IGDA日本が「Game Developers Conference 2005 レポート」を開催――GDC参加者による貴重な情報あり
GDC 2005の参加者が、それぞれの立場から感じ取った情報を披露。次世代機や、日米のクリエイターの違いにつていも言及された、その中身とは?参加できなかった開発者は必見!
3月26日、IGDA日本(国際ゲーム開発者協会日本支部)は、第9回ゲーム開発者セミナー「Game Developers Conference 2005 レポート」を開催した。本セミナーは、2005年3月7日〜3月11日まで行われていた、ゲーム開発者を対象とした世界最大のカンファレンス「Game Developers Conference 2005」(以下、GDC)の報告会となっている。
講演者は、GDC参加者として、それぞれの立場から感じとった情報を中心に提供。では、IGDAチャプターコーディネーターである新清士氏の講演から始まった本セミナーの内容を見ていこう。
「GDCの概要と2005年のトレンド」
まずは新氏がGDC 2005の概要について説明。来場者は、最終的な発表はされていないが約1万2000人、日本からの参加者は300人以上になり、セッションは総合で300前後、平行でも20セッションが行われていたとのこと。
また、平行セッション数でも分かる通り、すべてを追うことはできないイベントである。他の参加者と話をしていても、基調講演以外で被るものがほとんどなかったことが語られた。
ゲームを社会利用しようというシリアスゲームのセッションは、平行で3セッション(昨年は1セッション)という規模になり、GDCモバイルの参加者が増えたという特徴が上げられた。モバイルに関しては、アメリカでマーケットが立ち上がりかけているという状況が、本当のことなのだと感じられたとのこと。
今回の最大の焦点となった次世代機については、マイクロソフトが「XENON」という言葉を公式の場で初めて使った点や、任天堂「エヴォリューション」がネットワークに繋げることを公式に認めたことや、岩田氏の講演が、アメリカの聴衆にも受けが良く、任天堂のブランドイメージも上がったのではないかと分析している。
なお、ソニー・コンピュータエンタテインメントのCELLに関しては、話を聞いた限りでは、開発が大変そうだな、というイメージを持ったとのことだ。
ただ次世代機そのものというよりは、それにより開発の規模化、肥大化は避けられないという見方が強く、全体の開発プロセスを見直そうという講演が集中していたことが判明。巨大化するチームのマネージメントの問題や販売戦略のレベルにも変化が訪れるだろうと新氏は予測している。

- 収集資料

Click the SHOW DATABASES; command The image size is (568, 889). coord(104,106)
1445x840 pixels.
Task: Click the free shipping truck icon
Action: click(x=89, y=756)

- 課題
本文抜粋に名前が出てくる企業をすべて挙げてください。 資料はここでは使いません。

- 回答
マイクロソフト、任天堂、ソニー・コンピュータエンタテインメント